Pope Joan: Only Female Pope in History
- Oguzhan Onaldi
- Apr 10, 2022
- 3 min read
Did you know that there was also a female pope in history? Although the Vatican later tried to deny the situation, available evidence suggests that such a thing may have happened at the time. Let's examine this together.

Source: Wikipedia Common
Pope Joan Eighth, the spiritual leader of Catholics, passed testicle control before being declared by the Vatican in the past, and this tradition started. Although the story of Joan, aka the female pope, is not sure, it is told in history as follows;
She is the first and only female pope in history. She was included in the list of the 100 most famous women in the world up to that time in the work "De Mulieribus Claris," which the medieval Italian writer and historian Giovanni Boccaccio began to write in 1361.
In the middle of the 9th century, the hero of this event, Joan, was adopted into a religious family.

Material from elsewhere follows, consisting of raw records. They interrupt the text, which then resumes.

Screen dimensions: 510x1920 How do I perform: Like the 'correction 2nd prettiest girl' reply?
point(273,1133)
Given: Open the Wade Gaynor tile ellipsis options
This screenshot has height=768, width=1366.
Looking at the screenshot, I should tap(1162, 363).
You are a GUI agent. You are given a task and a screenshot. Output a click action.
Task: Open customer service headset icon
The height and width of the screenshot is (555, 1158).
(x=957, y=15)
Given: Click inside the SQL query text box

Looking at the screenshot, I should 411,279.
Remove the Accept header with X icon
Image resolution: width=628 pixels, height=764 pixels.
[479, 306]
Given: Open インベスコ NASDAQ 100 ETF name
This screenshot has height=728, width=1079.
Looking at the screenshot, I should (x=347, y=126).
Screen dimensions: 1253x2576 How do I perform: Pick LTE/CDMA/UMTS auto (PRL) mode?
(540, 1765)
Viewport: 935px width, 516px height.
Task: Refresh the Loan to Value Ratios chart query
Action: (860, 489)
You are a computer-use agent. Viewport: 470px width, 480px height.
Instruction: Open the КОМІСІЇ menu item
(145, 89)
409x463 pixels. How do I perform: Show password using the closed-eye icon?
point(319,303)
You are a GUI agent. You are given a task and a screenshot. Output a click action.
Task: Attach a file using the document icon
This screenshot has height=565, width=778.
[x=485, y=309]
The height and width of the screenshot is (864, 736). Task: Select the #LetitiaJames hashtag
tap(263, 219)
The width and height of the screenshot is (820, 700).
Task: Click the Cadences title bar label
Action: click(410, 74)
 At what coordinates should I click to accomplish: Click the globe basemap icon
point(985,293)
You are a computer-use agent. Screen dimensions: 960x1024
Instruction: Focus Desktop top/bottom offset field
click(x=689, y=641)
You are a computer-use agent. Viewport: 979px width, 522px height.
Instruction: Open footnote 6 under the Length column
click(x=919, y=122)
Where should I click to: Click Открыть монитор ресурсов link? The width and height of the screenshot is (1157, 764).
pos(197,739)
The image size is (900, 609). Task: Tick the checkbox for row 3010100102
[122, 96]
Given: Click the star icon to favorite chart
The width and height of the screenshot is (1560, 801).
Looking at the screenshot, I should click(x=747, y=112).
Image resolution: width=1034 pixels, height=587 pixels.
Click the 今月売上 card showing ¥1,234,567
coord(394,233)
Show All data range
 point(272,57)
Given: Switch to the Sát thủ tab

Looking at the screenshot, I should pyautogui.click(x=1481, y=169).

Joan, who reached puberty here, later met a priest and fell in love with each other. Knowing that she could not travel comfortably with a girl, the priest disguised her as a boy. Thus the couple began to live in Athens after visiting monasteries in various parts of Europe. During this time, Joan took constant lessons from her lover and gained a great deal of knowledge in religious matters. However, Joan, who left Athens and settled in Rome with the death of her lover, was accepted by the church here and rose in a short time thanks to her wisdom.

Source: Wikipedia Common
In 847, the cardinals unanimously proclaimed her the new pope. Joan, who may not have been recognized as a woman during her tenure of more than two years, made the biggest mistake she could make and had an affair with someone from the church and got pregnant. Trying to hide her pregnancy, Joan started writhing with labor pains during a ritual held around St. Peter's Basilica and gave birth to her baby in public.
A priest named St. Martin, who lived in the 11th century, tells the story in this way and says that the shocked people at the time of birth then stoned Joan and her baby to death.

Source: Wikipedia Common
The 12th-century historian Polonus says that the baby was already stillborn and that only the female pope was lynched to death.
In the 13th century chronicles, At these moments, when the female pope was tied to a horse and dragged to a stone and buried where she died, the crowd shouted, "Father of fathers! Damn the pope giving birth to a child!" It is written that she cried.

Source: Wikipedia Common
After this woman pope incident, the tradition of testicular control started in the Vatican.
Until the 16th century, there was a bust of her among all the popes in the cathedral of Siena, but this bust was removed by order of the papacy on this date.
The existence of a female pope, whose name is found in many written sources during and after the medieval period and was painted by many painters, was rejected by some circles. The Vatican stated that if such a thing happened at that time, it would be expressed by the Catholic enemies of that period.